Originally written as “A Jewish Philosophy of Transcendence” it was published -at the publisher’s request- as “Chassidic Insights – A Guide to the Entangled”. This, in an era where a “guide” was not yet a “handbook” for anything (as in “A Guide to Successful sleeping in the Lengthy Winter Nights of the Polar Regions”.) It has become a popular work – a classic in its niche.
A sequel, “Ten Keys to Understanding Human Nature” (1994) shared the sub-title of A Guide to the Entangled, which by this time had become a marketing detractor (an “I’m not entangled” response.) Nevertheless, this Kabbalistic system of psychology, written in the same style as the first work, has also found its place as a classic in its niche, and is now in the second print.
“The Jewish Time Line Encyclopedia” (1989) is a year by year account of 5,700 years of Jewish History, through Biblical, Talmudic, Medieval, Renaissance and Modern times until 1987 (1994 in second edition). Mattis Kantor has become a respected authority on history with the publication of this remarkable one-volume work (“they said it couldn’t be done” he recalls), which is detailed and documented (with an erudite comprehensive quotation of sources). The architecture of this work is phenomenal, with the structure allowing a “satellite-view” or an “on-the-ground view”, with a few “birds-eye-views” in between.

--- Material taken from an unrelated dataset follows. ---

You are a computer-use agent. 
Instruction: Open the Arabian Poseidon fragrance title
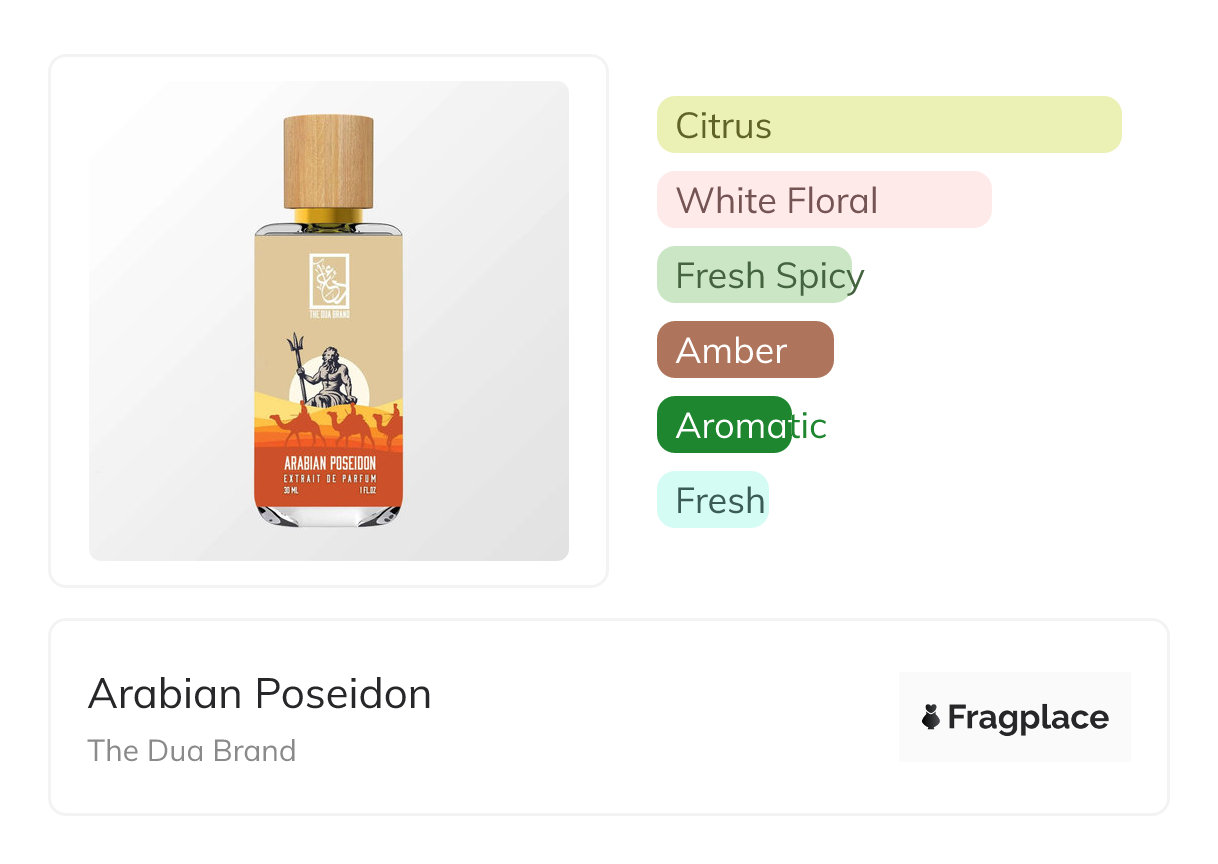[259, 694]
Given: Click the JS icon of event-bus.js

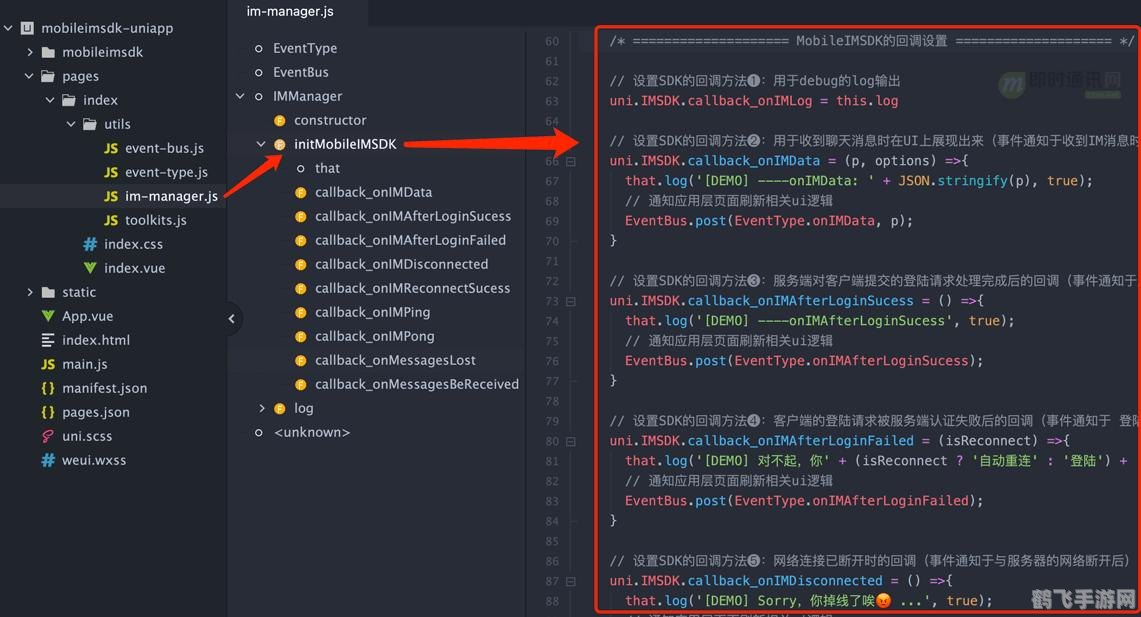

It is currently still available in the fourth edition in soft-cover.
“CODEX JUDAICA – a Chronological Index of Jewish History” (2005) is similar to “The Jewish Time Line Encyclopedia” in style, replete with charts and many maps -including sixteen pages of full-color historic maps- that carries Jewish History all the way to 2004. Its leather-like and gold-stamped hardcover binding, together with the addition of graphics, which enliven the monotone of a year-by-year history, have added to the appeal as a serious reference work, and propelled it into a popular layman’s reader, unencumbered by the significant scholarship represented. Currently in tenth printing (2015).